GIVEN REQUEST
Copy every one of the records below character for character, leaving nothing out and changing nothing.

MATERIALS PROVIDED
■ ■ ■ ■
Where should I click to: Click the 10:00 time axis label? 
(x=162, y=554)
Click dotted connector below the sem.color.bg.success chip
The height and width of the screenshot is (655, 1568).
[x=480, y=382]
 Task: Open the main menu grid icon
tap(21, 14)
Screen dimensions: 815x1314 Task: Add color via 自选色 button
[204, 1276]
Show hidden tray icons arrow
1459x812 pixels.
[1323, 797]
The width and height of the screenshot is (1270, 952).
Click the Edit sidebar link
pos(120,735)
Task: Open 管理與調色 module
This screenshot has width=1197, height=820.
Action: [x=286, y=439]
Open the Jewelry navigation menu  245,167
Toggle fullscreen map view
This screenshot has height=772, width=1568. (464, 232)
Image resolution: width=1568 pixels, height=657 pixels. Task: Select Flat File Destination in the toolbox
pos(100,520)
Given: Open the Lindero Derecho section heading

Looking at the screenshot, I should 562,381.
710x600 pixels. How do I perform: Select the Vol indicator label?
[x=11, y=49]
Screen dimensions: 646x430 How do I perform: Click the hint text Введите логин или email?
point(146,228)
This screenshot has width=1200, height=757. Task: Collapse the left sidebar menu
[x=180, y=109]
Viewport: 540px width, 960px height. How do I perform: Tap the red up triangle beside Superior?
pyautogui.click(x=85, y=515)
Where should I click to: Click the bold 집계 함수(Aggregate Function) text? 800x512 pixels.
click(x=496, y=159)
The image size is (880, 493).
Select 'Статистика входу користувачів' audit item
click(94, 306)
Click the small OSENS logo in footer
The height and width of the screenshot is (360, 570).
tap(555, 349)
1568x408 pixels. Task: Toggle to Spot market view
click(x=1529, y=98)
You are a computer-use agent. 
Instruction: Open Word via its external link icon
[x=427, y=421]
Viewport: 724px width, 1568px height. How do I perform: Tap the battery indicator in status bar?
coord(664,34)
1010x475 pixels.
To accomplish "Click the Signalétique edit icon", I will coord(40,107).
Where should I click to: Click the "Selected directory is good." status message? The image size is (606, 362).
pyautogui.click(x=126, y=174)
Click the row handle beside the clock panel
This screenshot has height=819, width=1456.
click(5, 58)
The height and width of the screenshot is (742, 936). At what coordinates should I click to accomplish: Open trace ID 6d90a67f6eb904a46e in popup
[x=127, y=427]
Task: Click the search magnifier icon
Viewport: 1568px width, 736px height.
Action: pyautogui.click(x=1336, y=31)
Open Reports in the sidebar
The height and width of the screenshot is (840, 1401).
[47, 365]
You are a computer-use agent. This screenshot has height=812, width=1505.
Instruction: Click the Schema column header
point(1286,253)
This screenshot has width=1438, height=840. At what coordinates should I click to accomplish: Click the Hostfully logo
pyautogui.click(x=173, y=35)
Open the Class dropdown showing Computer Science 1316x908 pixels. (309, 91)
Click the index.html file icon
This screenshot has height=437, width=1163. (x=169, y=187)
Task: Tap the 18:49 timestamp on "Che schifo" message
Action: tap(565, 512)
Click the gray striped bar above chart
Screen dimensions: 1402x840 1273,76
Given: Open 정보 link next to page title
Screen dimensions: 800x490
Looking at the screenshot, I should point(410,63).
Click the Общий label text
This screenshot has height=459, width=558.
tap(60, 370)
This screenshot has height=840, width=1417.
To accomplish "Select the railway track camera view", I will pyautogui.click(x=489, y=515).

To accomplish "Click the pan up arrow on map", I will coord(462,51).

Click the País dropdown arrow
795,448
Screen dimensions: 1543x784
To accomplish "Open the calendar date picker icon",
■ ■ ■ ■
EXERCISE RESULT
Where should I click to: Click the 10:00 time axis label? 
(x=162, y=554)
Click dotted connector below the sem.color.bg.success chip
The height and width of the screenshot is (655, 1568).
[x=480, y=382]
 Task: Open the main menu grid icon
tap(21, 14)
Screen dimensions: 815x1314 Task: Add color via 自选色 button
[204, 1276]
Show hidden tray icons arrow
1459x812 pixels.
[1323, 797]
The width and height of the screenshot is (1270, 952).
Click the Edit sidebar link
pos(120,735)
Task: Open 管理與調色 module
This screenshot has width=1197, height=820.
Action: [x=286, y=439]
Open the Jewelry navigation menu  245,167
Toggle fullscreen map view
This screenshot has height=772, width=1568. (464, 232)
Image resolution: width=1568 pixels, height=657 pixels. Task: Select Flat File Destination in the toolbox
pos(100,520)
Given: Open the Lindero Derecho section heading

Looking at the screenshot, I should 562,381.
710x600 pixels. How do I perform: Select the Vol indicator label?
[x=11, y=49]
Screen dimensions: 646x430 How do I perform: Click the hint text Введите логин или email?
point(146,228)
This screenshot has width=1200, height=757. Task: Collapse the left sidebar menu
[x=180, y=109]
Viewport: 540px width, 960px height. How do I perform: Tap the red up triangle beside Superior?
pyautogui.click(x=85, y=515)
Where should I click to: Click the bold 집계 함수(Aggregate Function) text? 800x512 pixels.
click(x=496, y=159)
The image size is (880, 493).
Select 'Статистика входу користувачів' audit item
click(94, 306)
Click the small OSENS logo in footer
The height and width of the screenshot is (360, 570).
tap(555, 349)
1568x408 pixels. Task: Toggle to Spot market view
click(x=1529, y=98)
You are a computer-use agent. 
Instruction: Open Word via its external link icon
[x=427, y=421]
Viewport: 724px width, 1568px height. How do I perform: Tap the battery indicator in status bar?
coord(664,34)
1010x475 pixels.
To accomplish "Click the Signalétique edit icon", I will coord(40,107).
Where should I click to: Click the "Selected directory is good." status message? The image size is (606, 362).
pyautogui.click(x=126, y=174)
Click the row handle beside the clock panel
This screenshot has height=819, width=1456.
click(5, 58)
The height and width of the screenshot is (742, 936). At what coordinates should I click to accomplish: Open trace ID 6d90a67f6eb904a46e in popup
[x=127, y=427]
Task: Click the search magnifier icon
Viewport: 1568px width, 736px height.
Action: pyautogui.click(x=1336, y=31)
Open Reports in the sidebar
The height and width of the screenshot is (840, 1401).
[47, 365]
You are a computer-use agent. This screenshot has height=812, width=1505.
Instruction: Click the Schema column header
point(1286,253)
This screenshot has width=1438, height=840. At what coordinates should I click to accomplish: Click the Hostfully logo
pyautogui.click(x=173, y=35)
Open the Class dropdown showing Computer Science 1316x908 pixels. (309, 91)
Click the index.html file icon
This screenshot has height=437, width=1163. (x=169, y=187)
Task: Tap the 18:49 timestamp on "Che schifo" message
Action: tap(565, 512)
Click the gray striped bar above chart
Screen dimensions: 1402x840 1273,76
Given: Open 정보 link next to page title
Screen dimensions: 800x490
Looking at the screenshot, I should point(410,63).
Click the Общий label text
This screenshot has height=459, width=558.
tap(60, 370)
This screenshot has height=840, width=1417.
To accomplish "Select the railway track camera view", I will pyautogui.click(x=489, y=515).

To accomplish "Click the pan up arrow on map", I will coord(462,51).

Click the País dropdown arrow
795,448
Screen dimensions: 1543x784
To accomplish "Open the calendar date picker icon",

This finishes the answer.